J’allais le voir dans son atelier du quai de Rive Neuve, où il était toujours au travail, il cherchait continuellement de ses yeux inquisiteurs quelque nouvelle invention, quelques nouveaux rythmes, quelques nouvelle teintes ; il avait imaginé un orgue pour la rue, où chaque touche devait déclencher une couleur, de sorte que l’on pourrait jouer ainsi des symphonies visuelles. Il était très lié avec Eugène Montfort, qui avait loué un atelier dans ce même immeuble, et qui parlait aussi peu que lui. |
A partir de 1920, je le voyais non seulement Quai de Rive-neuve, mais rue Adolphe Thiers, à l’Académie de Marseille, dont il était membre ; les deux dernières années de sa vie il y venait accompagné de sa fille, charmante et noble Antigone qui le guidait, car ce peintre de la lumière avait presque perdu la vue.
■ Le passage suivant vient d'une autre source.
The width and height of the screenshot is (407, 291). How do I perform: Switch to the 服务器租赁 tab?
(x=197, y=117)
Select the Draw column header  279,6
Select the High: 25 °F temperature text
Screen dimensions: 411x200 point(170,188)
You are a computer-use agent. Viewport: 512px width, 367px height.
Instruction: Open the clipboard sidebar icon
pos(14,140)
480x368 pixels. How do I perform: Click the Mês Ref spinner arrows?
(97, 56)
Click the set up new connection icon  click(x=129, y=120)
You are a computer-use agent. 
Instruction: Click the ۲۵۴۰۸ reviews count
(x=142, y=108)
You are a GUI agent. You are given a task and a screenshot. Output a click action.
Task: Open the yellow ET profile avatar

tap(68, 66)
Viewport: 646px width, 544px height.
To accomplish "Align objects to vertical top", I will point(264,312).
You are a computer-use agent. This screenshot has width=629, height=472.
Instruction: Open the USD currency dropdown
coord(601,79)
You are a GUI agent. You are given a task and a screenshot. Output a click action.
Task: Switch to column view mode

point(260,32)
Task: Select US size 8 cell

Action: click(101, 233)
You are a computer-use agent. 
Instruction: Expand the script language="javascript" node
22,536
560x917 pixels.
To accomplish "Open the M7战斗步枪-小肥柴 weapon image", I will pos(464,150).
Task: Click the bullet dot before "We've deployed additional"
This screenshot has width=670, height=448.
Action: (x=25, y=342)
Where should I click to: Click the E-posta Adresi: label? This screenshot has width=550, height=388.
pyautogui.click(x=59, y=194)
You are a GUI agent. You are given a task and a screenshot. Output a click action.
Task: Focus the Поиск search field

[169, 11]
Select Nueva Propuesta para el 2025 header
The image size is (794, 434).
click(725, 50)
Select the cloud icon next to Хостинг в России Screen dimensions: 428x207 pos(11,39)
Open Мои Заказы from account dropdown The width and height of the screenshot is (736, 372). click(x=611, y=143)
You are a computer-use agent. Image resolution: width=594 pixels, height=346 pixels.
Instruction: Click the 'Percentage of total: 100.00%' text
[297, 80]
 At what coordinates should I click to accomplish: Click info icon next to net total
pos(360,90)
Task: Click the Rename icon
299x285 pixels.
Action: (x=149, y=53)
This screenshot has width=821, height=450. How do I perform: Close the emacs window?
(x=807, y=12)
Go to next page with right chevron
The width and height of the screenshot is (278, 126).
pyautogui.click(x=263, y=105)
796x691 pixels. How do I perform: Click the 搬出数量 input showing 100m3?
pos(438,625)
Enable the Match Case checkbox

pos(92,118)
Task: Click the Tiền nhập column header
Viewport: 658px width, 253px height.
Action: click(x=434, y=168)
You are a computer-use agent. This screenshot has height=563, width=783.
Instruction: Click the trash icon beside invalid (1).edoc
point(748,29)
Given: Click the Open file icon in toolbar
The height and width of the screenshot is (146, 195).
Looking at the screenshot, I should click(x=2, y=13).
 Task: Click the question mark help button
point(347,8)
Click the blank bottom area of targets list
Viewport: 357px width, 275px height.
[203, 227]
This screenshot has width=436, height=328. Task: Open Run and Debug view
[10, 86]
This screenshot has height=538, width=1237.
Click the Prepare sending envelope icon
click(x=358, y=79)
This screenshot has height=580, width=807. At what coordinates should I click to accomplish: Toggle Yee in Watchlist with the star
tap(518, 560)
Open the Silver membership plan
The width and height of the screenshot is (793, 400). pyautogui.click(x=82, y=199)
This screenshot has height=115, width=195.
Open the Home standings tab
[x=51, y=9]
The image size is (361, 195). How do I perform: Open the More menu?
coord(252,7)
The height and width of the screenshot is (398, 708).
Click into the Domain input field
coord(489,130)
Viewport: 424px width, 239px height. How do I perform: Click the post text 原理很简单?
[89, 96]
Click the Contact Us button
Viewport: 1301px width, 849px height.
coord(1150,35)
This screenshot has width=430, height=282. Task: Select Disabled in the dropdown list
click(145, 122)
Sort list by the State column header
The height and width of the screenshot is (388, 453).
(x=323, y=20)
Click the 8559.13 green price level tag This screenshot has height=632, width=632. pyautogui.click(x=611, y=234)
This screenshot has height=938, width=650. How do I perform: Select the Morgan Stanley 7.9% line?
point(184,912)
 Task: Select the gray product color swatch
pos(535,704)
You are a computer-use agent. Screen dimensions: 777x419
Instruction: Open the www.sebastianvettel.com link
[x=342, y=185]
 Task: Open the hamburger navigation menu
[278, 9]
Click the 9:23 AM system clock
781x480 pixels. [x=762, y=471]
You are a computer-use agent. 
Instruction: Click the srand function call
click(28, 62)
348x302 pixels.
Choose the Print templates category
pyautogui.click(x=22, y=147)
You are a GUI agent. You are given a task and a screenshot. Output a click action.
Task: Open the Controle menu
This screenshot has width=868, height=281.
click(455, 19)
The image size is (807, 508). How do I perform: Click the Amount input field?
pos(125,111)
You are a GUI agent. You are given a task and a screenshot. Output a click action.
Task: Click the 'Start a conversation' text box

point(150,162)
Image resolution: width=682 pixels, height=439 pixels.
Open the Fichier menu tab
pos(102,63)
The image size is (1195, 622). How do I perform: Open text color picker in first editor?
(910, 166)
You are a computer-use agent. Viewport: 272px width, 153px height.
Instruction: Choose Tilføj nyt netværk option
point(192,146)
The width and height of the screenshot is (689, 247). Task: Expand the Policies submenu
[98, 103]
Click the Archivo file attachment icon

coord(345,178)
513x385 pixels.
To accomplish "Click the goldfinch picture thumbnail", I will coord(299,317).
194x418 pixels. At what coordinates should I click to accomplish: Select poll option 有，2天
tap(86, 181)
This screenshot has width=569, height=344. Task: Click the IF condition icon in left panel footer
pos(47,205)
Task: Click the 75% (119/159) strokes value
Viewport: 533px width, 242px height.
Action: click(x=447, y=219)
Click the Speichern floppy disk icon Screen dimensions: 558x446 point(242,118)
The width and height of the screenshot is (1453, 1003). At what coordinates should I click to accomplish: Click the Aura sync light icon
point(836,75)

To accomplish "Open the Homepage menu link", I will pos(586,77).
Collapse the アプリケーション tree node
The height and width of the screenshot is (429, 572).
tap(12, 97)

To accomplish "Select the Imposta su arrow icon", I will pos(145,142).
Alors il s’était rejeté vers la poésie, écrivant de vraies épopées.
Ainsi s’est éteint assez tristement ce poète noble et pur, d’une conscience et d’un désintéressement admirables, inconnu en somme, malgré quelques honneurs locaux, du public français et méconnu du public félibréen lui-même, juste punition de la modestie en notre époque publicitaire. !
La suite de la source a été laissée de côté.